[Mlir-commits] [mlir] [MLIR][NVVM] Add support for match.sync Op (PR #130718)
Srinivasa Ravi
llvmlistbot at llvm.org
Sun Mar 16 21:47:53 PDT 2025
https://github.com/Wolfram70 updated https://github.com/llvm/llvm-project/pull/130718
>From f5de80b0df91cfcacce27efa2500ca6ac8f5e386 Mon Sep 17 00:00:00 2001
From: Srinivasa Ravi <srinivasar at nvidia.com>
Date: Mon, 10 Mar 2025 18:13:51 +0530
Subject: [PATCH] [MLIR][NVVM] Add support for match.sync Op
This change adds the `match.sync` Op to the MLIR NVVM dialect to generate
the `match.sync` PTX instruction.
PTX Spec Reference:
https://docs.nvidia.com/cuda/parallel-thread-execution/index.html#parallel-synchronization-and-communication-instructions-match-sync
---
mlir/include/mlir/Dialect/LLVMIR/NVVMOps.td | 47 +++++++++++++++++++
mlir/lib/Dialect/LLVMIR/IR/NVVMDialect.cpp | 16 +++++++
.../Dialect/NVVM/NVVMToLLVMIRTranslation.cpp | 17 +++++++
mlir/test/Dialect/LLVMIR/nvvm.mlir | 13 +++++
mlir/test/Target/LLVMIR/nvvmir-invalid.mlir | 16 +++++++
mlir/test/Target/LLVMIR/nvvmir.mlir | 13 +++++
6 files changed, 122 insertions(+)
diff --git a/mlir/include/mlir/Dialect/LLVMIR/NVVMOps.td b/mlir/include/mlir/Dialect/LLVMIR/NVVMOps.td
index 944cb481b025b..6de1bebe261ac 100644
--- a/mlir/include/mlir/Dialect/LLVMIR/NVVMOps.td
+++ b/mlir/include/mlir/Dialect/LLVMIR/NVVMOps.td
@@ -19,6 +19,7 @@ include "mlir/Dialect/LLVMIR/LLVMOpBase.td"
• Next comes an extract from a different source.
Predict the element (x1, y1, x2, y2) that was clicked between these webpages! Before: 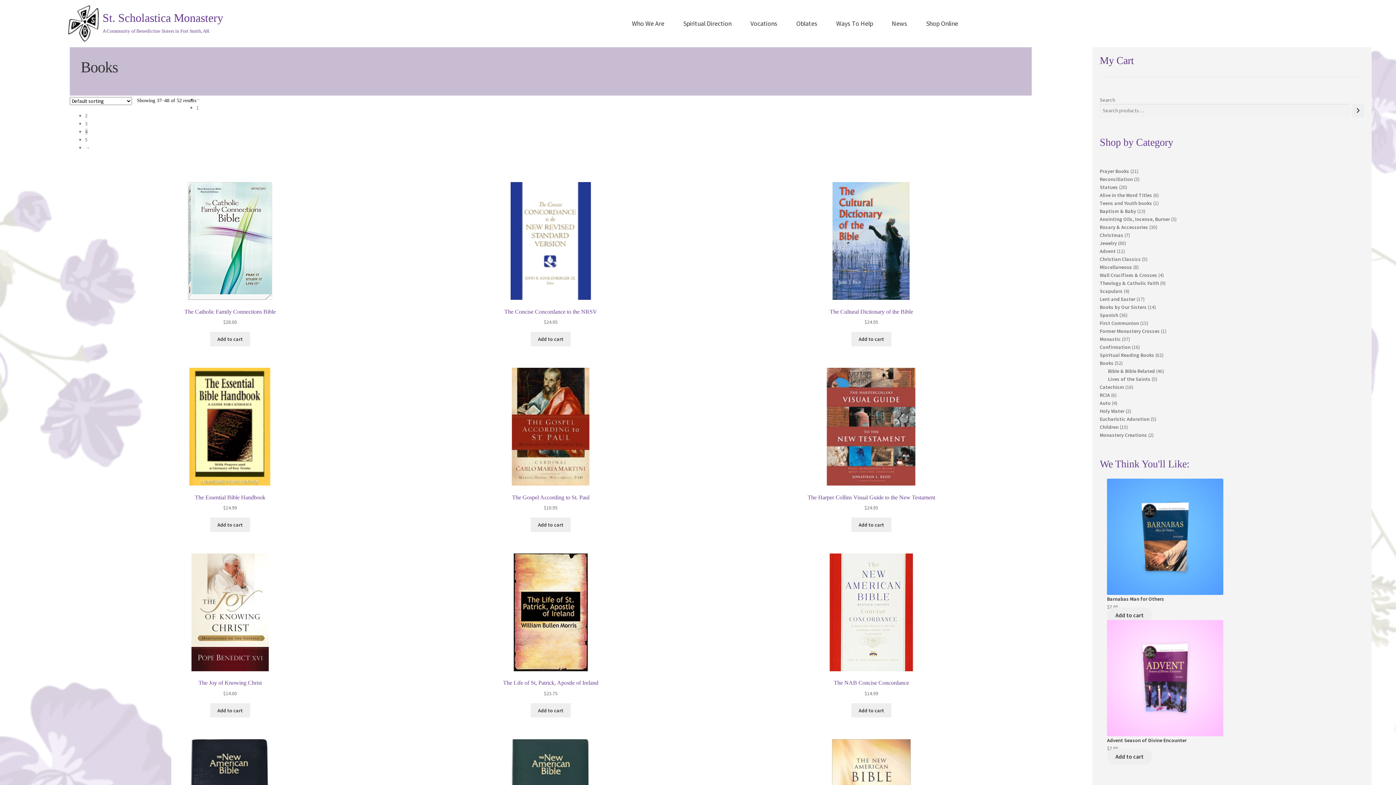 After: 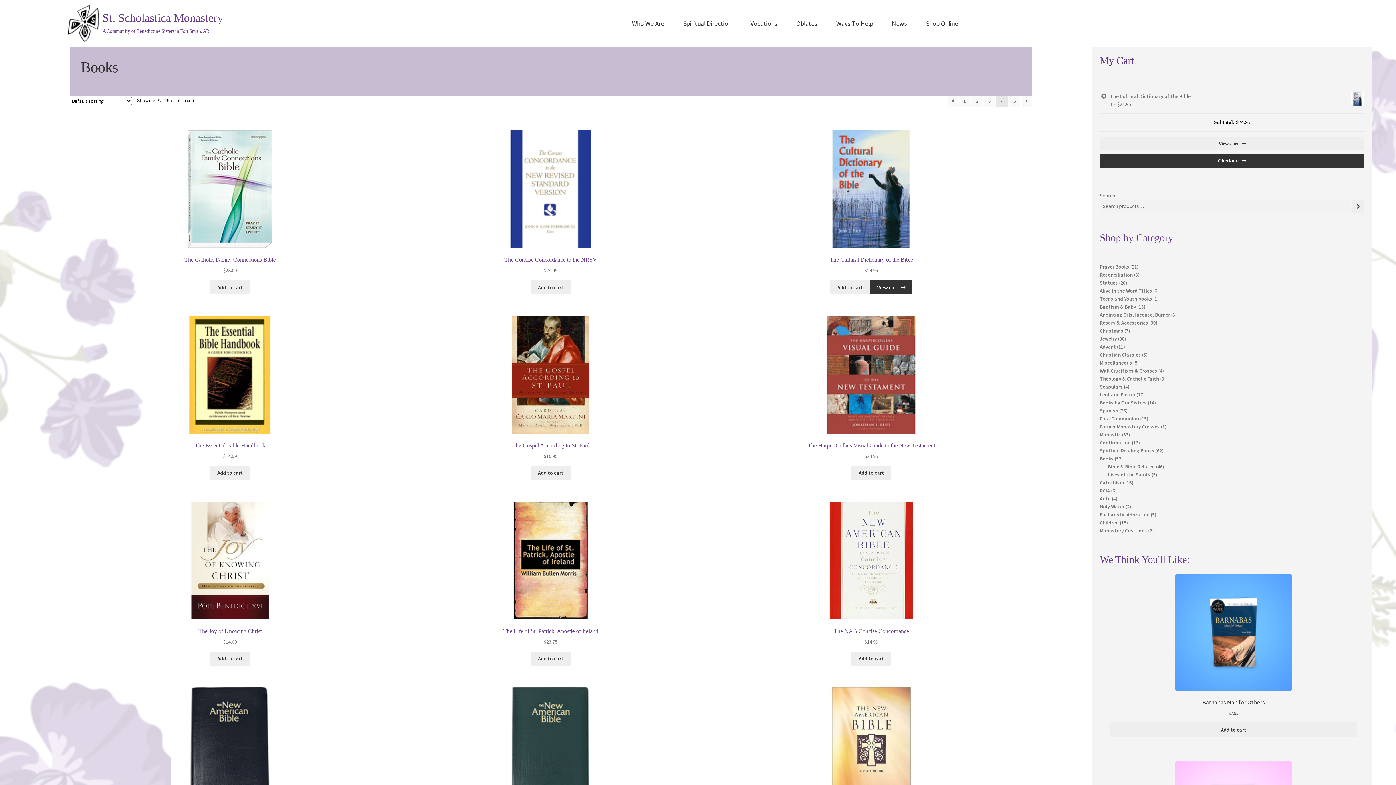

include "mlir/Interfaces/SideEffectInterfaces.td"
include "mlir/Dialect/LLVMIR/BasicPtxBuilderInterface.td"
include "mlir/Interfaces/InferIntRangeInterface.td"
+include "mlir/Dialect/LLVMIR/LLVMTypes.td"
def LLVM_PointerGeneric : LLVM_PointerInAddressSpace<0>;
def LLVM_PointerGlobal : LLVM_PointerInAddressSpace<1>;
@@ -2583,6 +2584,52 @@ def NVVM_MapaOp: NVVM_Op<"mapa",
let assemblyFormat = "$a`,` $b attr-dict `:` type($a) `->` type($res)";
}
+//===----------------------------------------------------------------------===//
+// NVVM match.sync Op
+//===----------------------------------------------------------------------===//
+
+def MatchSyncKindAny : I32EnumAttrCase<"any", 0>;
+def MatchSyncKindAll : I32EnumAttrCase<"all", 1>;
+
+def MatchSyncKind : I32EnumAttr<"MatchSyncKind", "NVVM match sync kind",
+ [MatchSyncKindAny, MatchSyncKindAll]> {
+ let genSpecializedAttr = 0;
+ let cppNamespace = "::mlir::NVVM";
+}
+
+def MatchSyncKindAttr : EnumAttr<NVVM_Dialect, MatchSyncKind, "match_sync_kind">;
+
+def NVVM_MatchSyncOp : NVVM_Op<"match.sync">,
+ Results<(outs AnyTypeOf<[I32, LLVMStructType]>:$res)>,
+ Arguments<(ins I32:$thread_mask,
+ AnyTypeOf<[I32, I64]>:$val,
+ MatchSyncKindAttr:$kind)> {
+ let summary = "Broadcast and compare a value across threads in warp";
+ let description = [{
+ The `match.sync` op performs broadcast and compare of operand `val` across
+ all non-exited threads in `thread_mask` and returns a mask depending on the
+ kind and an optional predicate.
+
+ The matching operation kinds are:
+ - `any`: Returns a mask corresponding to the non-exited threads in the
+ `thread_mask` that have the same value of operand `val`.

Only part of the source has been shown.